He added: "They will target the type of sites, the type of chat rooms that these vulnerable people are engaging in, and then they'll win them over, communicate with them, and it gradually goes from there.
"So, rather than grooming being done in person in the street, it's now being done online until it gets to a stage where they could then meet."
It is much harder for the authorities to know about what is going on, because the applications used by groomers are encrypted, Mr Johnstone highlighted, and dangerous men can communicate with people all over the country.
Younger men are now getting involved, he also noted.
Mr Johnstone said, "It's not the same on-the-street meeting and grooming that has taken place previously.
"It is now going online. So the technology is there such now that the young men know how to use that technology, they're aware of that, and it's much easier for them to gain access to multiple, multiple young vulnerable girls."
Victims will "seek solace" from the internet, the solicitor said, thinking that there are people they can talk to on platforms.
"But what they don't realise is there is a reasonable chance that they end up talking to a groomer who is then going to target them," he added.
Gangs feel untouchable, the expert said.
"It's almost like a mafioso-style organisation," Mr Johnstone added.
"They rule their local community.
"They're not touched by the police, they're not touched by social services. They've almost got a free rein to carry out that kind of terror, if you like."

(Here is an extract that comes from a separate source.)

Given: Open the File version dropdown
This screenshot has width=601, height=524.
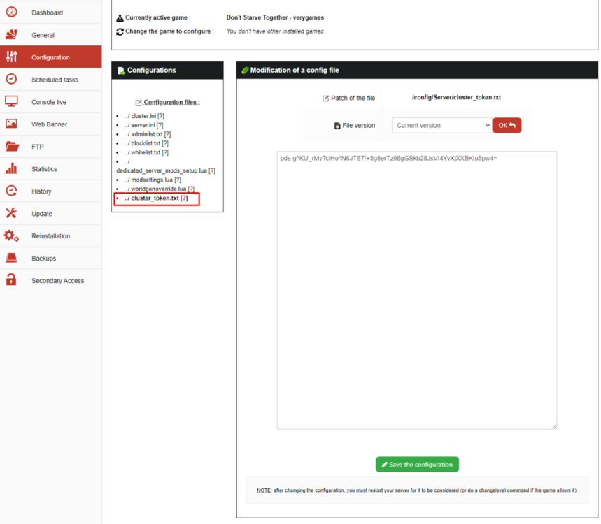Looking at the screenshot, I should tap(441, 126).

The situation is exacerbated by the fact that UK police forces have "very few trained police officers that know how to deal with it", the solicitor said.

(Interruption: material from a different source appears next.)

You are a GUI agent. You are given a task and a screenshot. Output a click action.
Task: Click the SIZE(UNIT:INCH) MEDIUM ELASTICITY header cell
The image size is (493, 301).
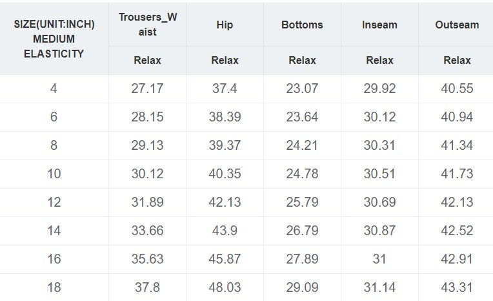click(54, 39)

"They don't have the resources, the manpower."
Two Rochdale grooming gang victims who suffered "incessant abuse" from numerous men in the town were "seriously let down" by authorities, a judge said today.

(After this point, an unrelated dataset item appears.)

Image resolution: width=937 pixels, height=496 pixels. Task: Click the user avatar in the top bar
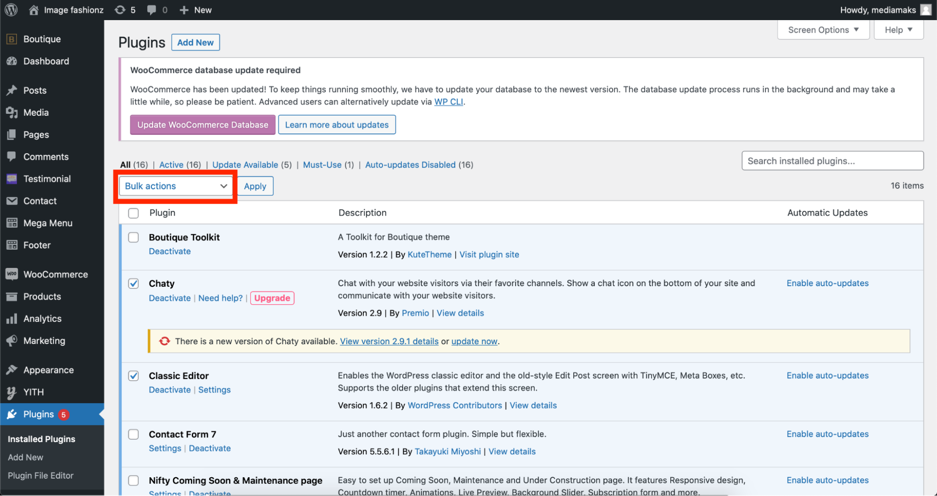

Seven Asian men received lengthy jail sentences for committing various sexual offences against the then schoolgirls between 2001 and 2006.
Both were treated as "sex slaves" from the age of 13 "amid deeply troubled home lives" as they were given drugs, alcohol, cigarettes, places to stay and people to be with.
Mohammed Zahid, 65, a stallholder at Rochdale Indoor Market, was widely known as Boss Man, and thought he was "almost untouchable" as he brazenly visited a care home to pick a girl up and later drop her off, the court heard.
In September, the Government said it had met with had met prospective candidates for the chairperson to lead a national inquiry into grooming gangs.
Jess Phillips, Parliamentary Under-Secretary of State for Safeguarding and Violence Against Women and Girls, told MPs: "The chair must have credibility and experience to command the confidence of victims and survivors as well as the wider public. And meaningful engagement with victims and survivors is paramount.
"To support this, a dedicated panel of victims and survivors has been established which will contribute to that chair selection process.
"This is a critical milestone, and once an appointment is confirmed, the House will be updated at the earliest opportunity."